Stored entries
# # # # #

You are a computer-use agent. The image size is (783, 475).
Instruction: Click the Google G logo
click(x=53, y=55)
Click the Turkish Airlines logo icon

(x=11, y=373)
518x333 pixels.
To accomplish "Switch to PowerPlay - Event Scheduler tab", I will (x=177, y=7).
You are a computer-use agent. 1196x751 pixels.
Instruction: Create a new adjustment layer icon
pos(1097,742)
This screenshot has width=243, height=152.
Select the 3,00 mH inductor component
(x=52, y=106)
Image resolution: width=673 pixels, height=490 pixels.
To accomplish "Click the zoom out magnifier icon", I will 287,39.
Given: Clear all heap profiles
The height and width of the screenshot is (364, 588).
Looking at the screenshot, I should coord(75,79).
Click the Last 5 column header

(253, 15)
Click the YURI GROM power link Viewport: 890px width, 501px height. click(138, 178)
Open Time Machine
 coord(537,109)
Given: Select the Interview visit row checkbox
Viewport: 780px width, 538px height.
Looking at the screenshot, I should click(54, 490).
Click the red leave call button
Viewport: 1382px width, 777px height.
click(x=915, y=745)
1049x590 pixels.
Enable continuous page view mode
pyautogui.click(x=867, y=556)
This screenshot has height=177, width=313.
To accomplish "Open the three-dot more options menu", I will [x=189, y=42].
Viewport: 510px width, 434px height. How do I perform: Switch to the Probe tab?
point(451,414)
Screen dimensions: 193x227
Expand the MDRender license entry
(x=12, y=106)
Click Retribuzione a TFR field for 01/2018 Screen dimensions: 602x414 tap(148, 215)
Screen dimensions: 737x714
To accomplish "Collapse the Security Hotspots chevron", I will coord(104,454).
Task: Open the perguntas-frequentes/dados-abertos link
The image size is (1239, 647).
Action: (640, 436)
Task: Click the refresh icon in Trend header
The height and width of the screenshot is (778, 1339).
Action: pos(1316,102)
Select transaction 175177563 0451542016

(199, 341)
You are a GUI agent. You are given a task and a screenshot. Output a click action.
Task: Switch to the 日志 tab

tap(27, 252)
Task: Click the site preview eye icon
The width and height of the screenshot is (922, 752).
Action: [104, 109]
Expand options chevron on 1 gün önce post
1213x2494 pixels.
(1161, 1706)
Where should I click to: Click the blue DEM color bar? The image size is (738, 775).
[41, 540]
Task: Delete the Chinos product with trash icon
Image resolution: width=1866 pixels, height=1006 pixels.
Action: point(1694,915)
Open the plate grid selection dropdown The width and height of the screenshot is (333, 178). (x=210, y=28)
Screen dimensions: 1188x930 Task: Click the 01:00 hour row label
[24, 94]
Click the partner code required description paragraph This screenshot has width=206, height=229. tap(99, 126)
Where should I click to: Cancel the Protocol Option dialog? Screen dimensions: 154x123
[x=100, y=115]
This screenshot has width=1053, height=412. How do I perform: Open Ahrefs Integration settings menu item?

# # # # #

Instructions for the task:
Give back the whole listing above word for word, every line included and nothing altered.

Task output:
You are a computer-use agent. The image size is (783, 475).
Instruction: Click the Google G logo
click(x=53, y=55)
Click the Turkish Airlines logo icon

(x=11, y=373)
518x333 pixels.
To accomplish "Switch to PowerPlay - Event Scheduler tab", I will (x=177, y=7).
You are a computer-use agent. 1196x751 pixels.
Instruction: Create a new adjustment layer icon
pos(1097,742)
This screenshot has width=243, height=152.
Select the 3,00 mH inductor component
(x=52, y=106)
Image resolution: width=673 pixels, height=490 pixels.
To accomplish "Click the zoom out magnifier icon", I will 287,39.
Given: Clear all heap profiles
The height and width of the screenshot is (364, 588).
Looking at the screenshot, I should coord(75,79).
Click the Last 5 column header

(253, 15)
Click the YURI GROM power link Viewport: 890px width, 501px height. click(138, 178)
Open Time Machine
 coord(537,109)
Given: Select the Interview visit row checkbox
Viewport: 780px width, 538px height.
Looking at the screenshot, I should click(54, 490).
Click the red leave call button
Viewport: 1382px width, 777px height.
click(x=915, y=745)
1049x590 pixels.
Enable continuous page view mode
pyautogui.click(x=867, y=556)
This screenshot has height=177, width=313.
To accomplish "Open the three-dot more options menu", I will [x=189, y=42].
Viewport: 510px width, 434px height. How do I perform: Switch to the Probe tab?
point(451,414)
Screen dimensions: 193x227
Expand the MDRender license entry
(x=12, y=106)
Click Retribuzione a TFR field for 01/2018 Screen dimensions: 602x414 tap(148, 215)
Screen dimensions: 737x714
To accomplish "Collapse the Security Hotspots chevron", I will coord(104,454).
Task: Open the perguntas-frequentes/dados-abertos link
The image size is (1239, 647).
Action: (640, 436)
Task: Click the refresh icon in Trend header
The height and width of the screenshot is (778, 1339).
Action: pos(1316,102)
Select transaction 175177563 0451542016

(199, 341)
You are a GUI agent. You are given a task and a screenshot. Output a click action.
Task: Switch to the 日志 tab

tap(27, 252)
Task: Click the site preview eye icon
The width and height of the screenshot is (922, 752).
Action: [104, 109]
Expand options chevron on 1 gün önce post
1213x2494 pixels.
(1161, 1706)
Where should I click to: Click the blue DEM color bar? The image size is (738, 775).
[41, 540]
Task: Delete the Chinos product with trash icon
Image resolution: width=1866 pixels, height=1006 pixels.
Action: point(1694,915)
Open the plate grid selection dropdown The width and height of the screenshot is (333, 178). (x=210, y=28)
Screen dimensions: 1188x930 Task: Click the 01:00 hour row label
[24, 94]
Click the partner code required description paragraph This screenshot has width=206, height=229. tap(99, 126)
Where should I click to: Cancel the Protocol Option dialog? Screen dimensions: 154x123
[x=100, y=115]
This screenshot has width=1053, height=412. How do I perform: Open Ahrefs Integration settings menu item?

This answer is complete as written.